El organismo recordó las principales medidas para prevenir esta grave enfermedad transmitida por alimentos o agua contaminados con Escherichia coli.
El Senasa brindó una serie de recomendaciones para prevenir el Síndrome Urémico Hemolítico (SUH), una enfermedad grave que puede producirse por el consumo de agua o alimentos contaminados con Escherichia coli productora de toxina Shiga. Esta toxina puede provocar la ruptura de glóbulos rojos, disminución de las plaquetas y comprometer la función renal.
Los niños menores de cinco años constituyen uno de los principales grupos de riesgo debido a que sus sistemas inmunológico y renal todavía se encuentran en desarrollo. También presentan una mayor vulnerabilidad las personas mayores y aquellas inmunocomprometidas.
Entre las principales medidas preventivas, el organismo recomendó lavarse correctamente las manos con agua potable antes de manipular alimentos y evitar la contaminación cruzada. Para ello, es importante utilizar tablas y utensilios diferentes para las carnes crudas, las frutas y las verduras. El agua segura también debe emplearse tanto para consumo como para el lavado y la sanitización de frutas y verduras.
Otra de las recomendaciones centrales es evitar el consumo de carne picada y sus derivados en los grupos más vulnerables, especialmente en menores de cinco años. Durante el procesamiento, una eventual contaminación presente en la superficie de la carne puede distribuirse hacia el interior del producto, dificultando que una cocción inadecuada elimine completamente la bacteria.
Desde el Senasa señalaron además que el organismo fiscaliza las condiciones de faena, almacenamiento y procesamiento de los productos, desarrolla campañas de información destinadas a la población y emite alertas sanitarias ante la aparición de brotes de enfermedades transmitidas por alimentos.
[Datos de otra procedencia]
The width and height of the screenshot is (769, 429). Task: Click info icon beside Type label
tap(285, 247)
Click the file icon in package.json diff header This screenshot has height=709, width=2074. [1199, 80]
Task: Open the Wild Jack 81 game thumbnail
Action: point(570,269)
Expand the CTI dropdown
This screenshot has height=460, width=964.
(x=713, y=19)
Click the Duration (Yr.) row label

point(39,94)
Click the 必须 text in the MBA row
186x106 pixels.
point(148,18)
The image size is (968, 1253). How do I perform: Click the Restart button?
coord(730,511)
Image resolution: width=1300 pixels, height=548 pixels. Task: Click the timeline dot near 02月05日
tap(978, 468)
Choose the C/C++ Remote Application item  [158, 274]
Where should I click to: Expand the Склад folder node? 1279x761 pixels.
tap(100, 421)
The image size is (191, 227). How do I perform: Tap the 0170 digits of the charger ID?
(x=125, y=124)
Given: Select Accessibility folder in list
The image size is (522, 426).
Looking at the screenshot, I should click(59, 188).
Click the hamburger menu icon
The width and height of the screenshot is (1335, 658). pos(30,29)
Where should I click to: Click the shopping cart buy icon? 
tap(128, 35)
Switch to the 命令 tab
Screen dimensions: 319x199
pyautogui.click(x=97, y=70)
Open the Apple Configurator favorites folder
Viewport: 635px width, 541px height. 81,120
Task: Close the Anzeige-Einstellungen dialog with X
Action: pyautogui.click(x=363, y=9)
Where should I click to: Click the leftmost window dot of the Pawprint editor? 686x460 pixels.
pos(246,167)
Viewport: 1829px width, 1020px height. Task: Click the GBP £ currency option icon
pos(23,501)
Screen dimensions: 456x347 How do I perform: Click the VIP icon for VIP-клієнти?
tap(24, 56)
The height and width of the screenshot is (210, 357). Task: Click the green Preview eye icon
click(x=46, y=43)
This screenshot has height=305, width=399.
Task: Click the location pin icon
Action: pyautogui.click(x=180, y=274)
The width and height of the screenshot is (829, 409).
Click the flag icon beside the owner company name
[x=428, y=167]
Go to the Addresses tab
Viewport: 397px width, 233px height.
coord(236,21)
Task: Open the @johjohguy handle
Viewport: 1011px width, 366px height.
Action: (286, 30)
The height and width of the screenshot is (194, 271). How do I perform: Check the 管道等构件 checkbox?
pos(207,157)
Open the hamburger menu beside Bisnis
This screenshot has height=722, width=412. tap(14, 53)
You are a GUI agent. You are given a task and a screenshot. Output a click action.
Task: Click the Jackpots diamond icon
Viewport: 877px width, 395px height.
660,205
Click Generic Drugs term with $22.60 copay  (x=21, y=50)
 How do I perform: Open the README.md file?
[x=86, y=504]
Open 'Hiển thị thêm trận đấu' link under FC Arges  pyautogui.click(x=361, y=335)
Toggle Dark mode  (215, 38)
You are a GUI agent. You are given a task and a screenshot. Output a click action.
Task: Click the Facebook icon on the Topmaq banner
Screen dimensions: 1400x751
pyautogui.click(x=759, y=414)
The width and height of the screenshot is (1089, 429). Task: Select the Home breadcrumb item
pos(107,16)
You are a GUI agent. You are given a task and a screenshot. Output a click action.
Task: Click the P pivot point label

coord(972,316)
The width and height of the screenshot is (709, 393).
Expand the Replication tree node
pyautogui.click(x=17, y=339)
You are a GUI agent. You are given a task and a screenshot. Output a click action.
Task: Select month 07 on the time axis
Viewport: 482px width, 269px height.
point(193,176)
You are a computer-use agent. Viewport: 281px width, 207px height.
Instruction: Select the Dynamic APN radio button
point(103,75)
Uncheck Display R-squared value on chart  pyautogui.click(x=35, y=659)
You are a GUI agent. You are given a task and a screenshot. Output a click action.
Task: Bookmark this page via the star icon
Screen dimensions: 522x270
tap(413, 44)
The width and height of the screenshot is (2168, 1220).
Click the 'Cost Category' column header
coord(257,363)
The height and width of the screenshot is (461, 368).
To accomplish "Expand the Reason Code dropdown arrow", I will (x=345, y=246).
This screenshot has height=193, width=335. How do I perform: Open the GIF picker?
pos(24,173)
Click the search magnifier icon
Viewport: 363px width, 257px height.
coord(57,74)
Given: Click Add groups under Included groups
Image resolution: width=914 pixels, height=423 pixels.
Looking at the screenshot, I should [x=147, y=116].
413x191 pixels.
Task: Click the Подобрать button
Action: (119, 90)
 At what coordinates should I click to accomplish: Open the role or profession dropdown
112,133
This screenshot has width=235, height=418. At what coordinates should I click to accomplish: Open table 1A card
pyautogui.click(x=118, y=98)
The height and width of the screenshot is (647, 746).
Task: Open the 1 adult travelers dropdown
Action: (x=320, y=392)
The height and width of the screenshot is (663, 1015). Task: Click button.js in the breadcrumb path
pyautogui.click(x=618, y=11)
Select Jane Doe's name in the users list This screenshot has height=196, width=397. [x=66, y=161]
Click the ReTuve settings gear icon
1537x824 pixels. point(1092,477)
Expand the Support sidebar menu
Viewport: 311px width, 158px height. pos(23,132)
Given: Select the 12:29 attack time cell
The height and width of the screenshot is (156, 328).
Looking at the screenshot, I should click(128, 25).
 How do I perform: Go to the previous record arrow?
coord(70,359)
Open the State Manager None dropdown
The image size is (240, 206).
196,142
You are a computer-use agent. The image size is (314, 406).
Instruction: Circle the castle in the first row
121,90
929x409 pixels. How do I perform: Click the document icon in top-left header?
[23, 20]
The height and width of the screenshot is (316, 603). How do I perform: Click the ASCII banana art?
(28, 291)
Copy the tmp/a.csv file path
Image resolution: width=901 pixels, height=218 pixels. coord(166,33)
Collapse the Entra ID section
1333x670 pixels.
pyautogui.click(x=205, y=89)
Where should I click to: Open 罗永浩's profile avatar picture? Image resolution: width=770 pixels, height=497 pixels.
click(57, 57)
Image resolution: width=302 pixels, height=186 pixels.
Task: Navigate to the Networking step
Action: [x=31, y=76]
Si bien el Síndrome Urémico Hemolítico puede generar graves consecuencias para la salud, desde el organismo remarcaron que es prevenible. Mantener buenas prácticas de higiene, utilizar agua potable, evitar la contaminación cruzada y extremar los cuidados con los alimentos destinados a los grupos de riesgo son algunas de las principales herramientas de prevención.